The app symlink trick

There are many approaches outlined and discussed at length by the community in the great gist Better local require() paths for Node.js. I may soon decide to prefer either "just deal with lots of ../../../.." or use the requireFrom modlue. However, at the moment, I've been using the symlink trick detailed below.

So one way to avoid intra-project requires with annoying relative paths like require("../../../config") is to use the following trick:

  • create a symlink under node_modules for your app
    • cd node_modules && ln -nsf ../app
  • add just the node_modules/app symlink itself, not the entire node_modules folder, to git
    • git add -f node_modules/app
    • Yes, you should still have "node_modules" in your .gitignore file
    • No, you should not put "node_modules" into your git repository. Some people will recommend you do this. They are incorrect.
  • Now you can require intra-project modules using this prefix
    • var config = require("app/config");
    • var DealModel = require("app/deals/deal-model");
  • Basically, this makes intra-project requires work very similarly to requires for external npm modules.
  • Sorry, Windows users, you need to stick with parent directory relative paths.

Configuration

Generally code modules and classes to expect only a basic JavaScript options object passed in. Only app/server.js should load the app/config.js module. From there it can synthesize small options objects to configure subsystems as needed, but coupling every subsystem to a big global config module full of extra information is bad coupling.

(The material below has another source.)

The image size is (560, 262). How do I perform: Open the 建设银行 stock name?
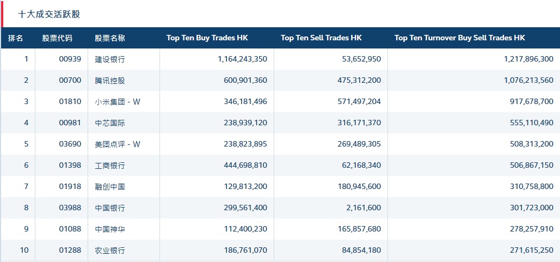coord(110,59)
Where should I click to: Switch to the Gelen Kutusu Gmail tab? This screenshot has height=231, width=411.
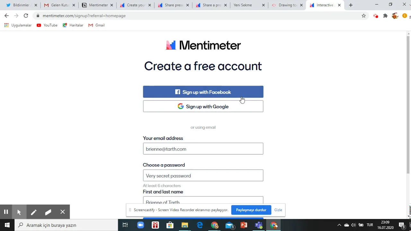tap(59, 5)
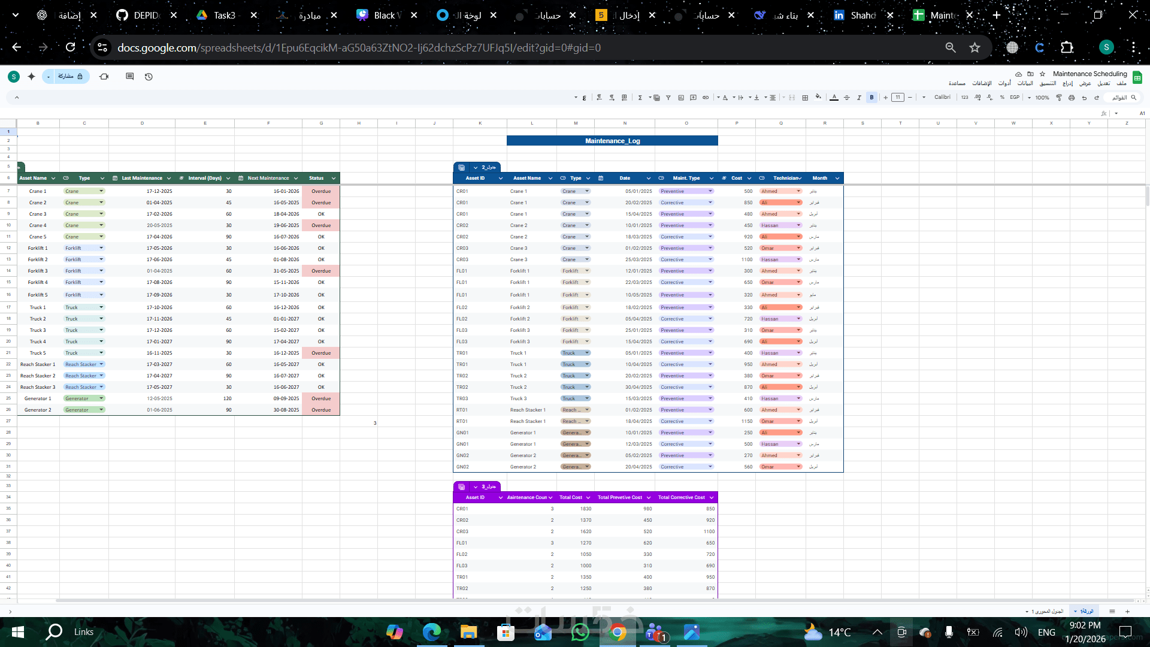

Try to centralize creation of DB connections and pass those into subsystems as opposed to passing connection parameters and having subsystems make outgoing connections themselves.

NODE_ENV

This is another enticing but terrible idea carried over from Rails. There should be exactly 1 place in your app, app/config.js that looks at the NODE_ENV environment variable. Everything else should take an explicit option as a class constructor argument or module configuration parameter.

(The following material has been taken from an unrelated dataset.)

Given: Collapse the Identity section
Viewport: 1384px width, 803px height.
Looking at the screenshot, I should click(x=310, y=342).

If the email module has an option as to how to deliver emails (SMTP, log to stdout, put in queue etc), it should take an option like {deliver: 'stdout'} but it should absolutely not check NODE_ENV.

Tests

I now keep my test files in the same directory as their corresponding code and use filename extension naming conventions to distinguish tests from production code.

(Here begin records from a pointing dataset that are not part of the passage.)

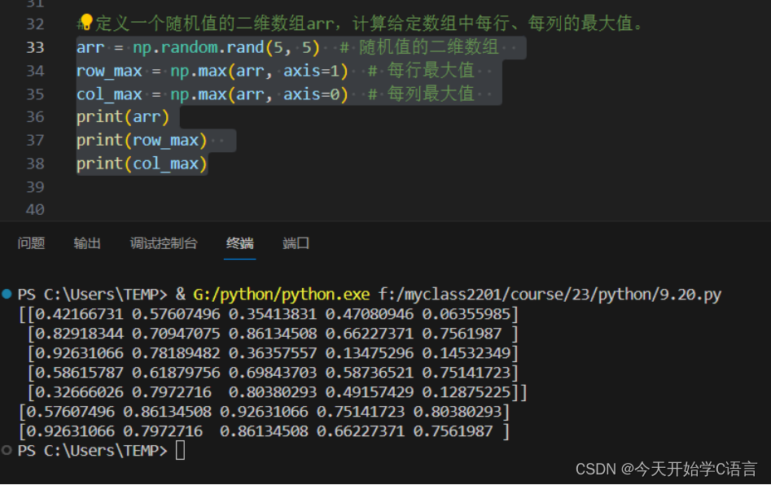
Task: Select the row_max variable on line 34
Action: pyautogui.click(x=108, y=70)
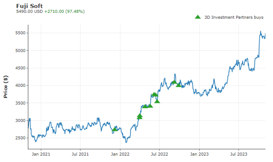This screenshot has width=273, height=162.
Task: Select the Fuji Soft chart title
Action: 29,6
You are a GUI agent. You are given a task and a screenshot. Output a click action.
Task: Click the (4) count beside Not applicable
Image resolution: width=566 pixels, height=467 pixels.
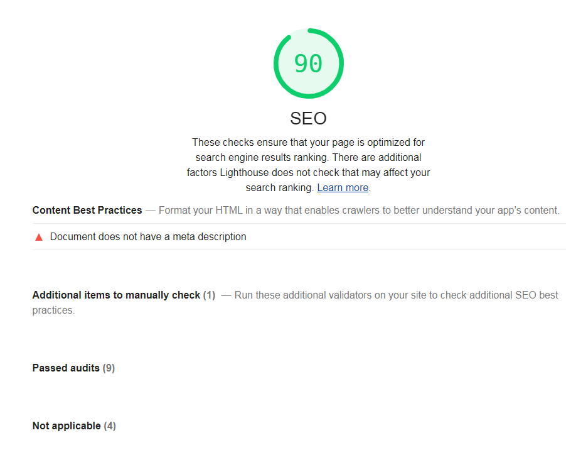[x=110, y=426]
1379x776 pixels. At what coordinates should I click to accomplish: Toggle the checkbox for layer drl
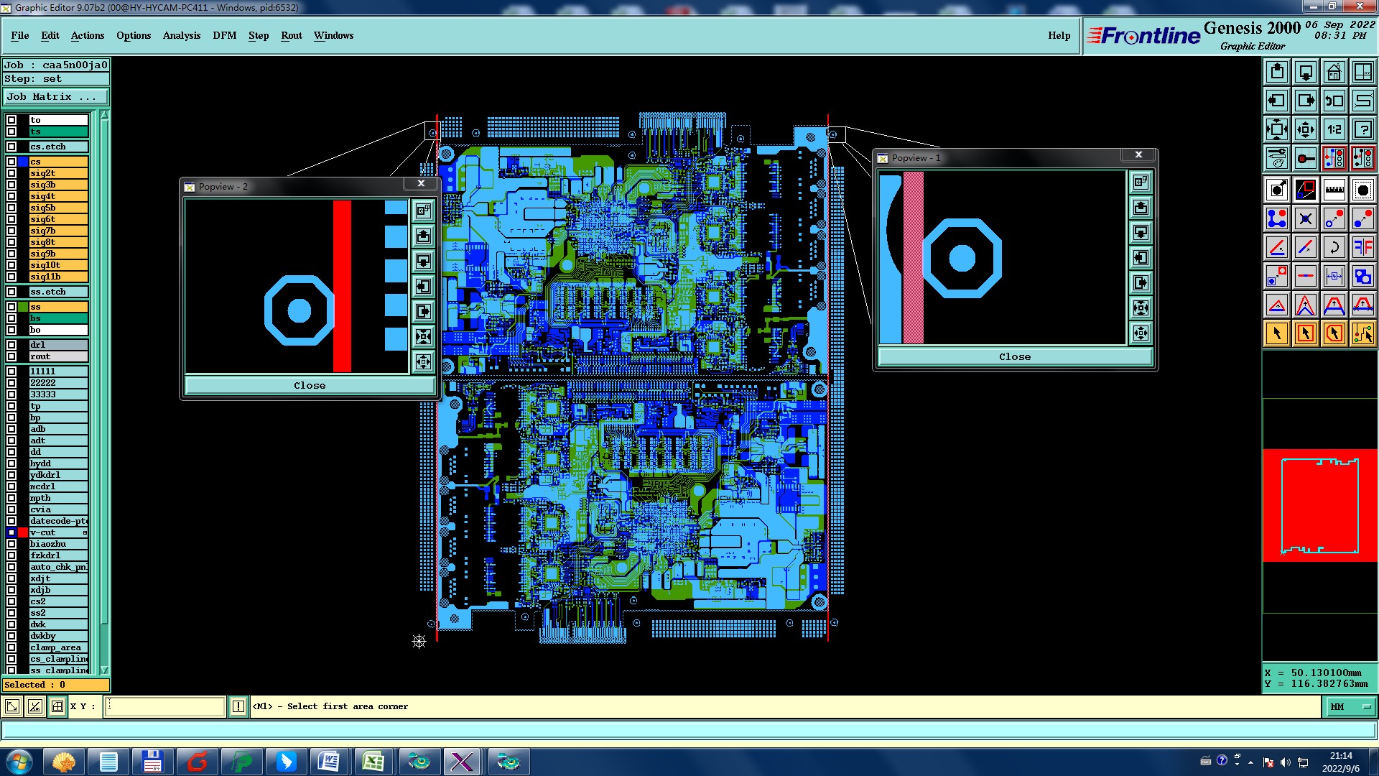[11, 345]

  • foo.js has the module "foo"'s code
  • foo.tape.js has the node-based tests for foo and lives in the same dir
  • foo.btape.js can be used for tests that need to execute in a browser environment

I use filesystem globs and the find . -name '*.tape.js' command to get access to all my tests as necessary.

How to organize code within each .js module file

This project's scope is mostly about where files and directories go, and I don't want to add much other scope, but I'll just mention that I organize my code into 3 distinct sections.

  1. Opening block of CommonJS require calls to state dependencies
  2. Main code block of pure-JavaScript. No CommonJS pollution in here. Don't reference exports, module, or require.
  3. Closing block of CommonJS to set up exports

Solution 2:

UPDATE (2013-10-29): Please see my other answer as well which has JavaScript instead of CoffeeScript by popular demand as well as a boilerplate github repo and an extensive README detailing my latest recommendations on this topic.

Config

What you are doing is fine. I like to have my own config namespace set up in a top-level config.coffee file with a nested namespace like this.

#Set the current environment to true in the env object
currentEnv = process.env.NODE_ENV or 'development'
exports.appName = "MyApp"
exports.env =
  production: false
  staging: false
  test: false
  development: false
exports.env[currentEnv] = true
exports.log =
  path: __dirname + "/var/log/app_#{currentEnv}.log"
exports.server =
  port: 9600
  #In staging and production, listen loopback. nginx listens on the network.
  ip: '127.0.0.1'
if currentEnv not in ['production', 'staging']
  exports.enableTests = true
  #Listen on all IPs in dev/test (for testing from other machines)
  exports.server.ip = '0.0.0.0'
exports.db =
  URL: "mongodb://localhost:27017/#{exports.appName.toLowerCase()}_#{currentEnv}"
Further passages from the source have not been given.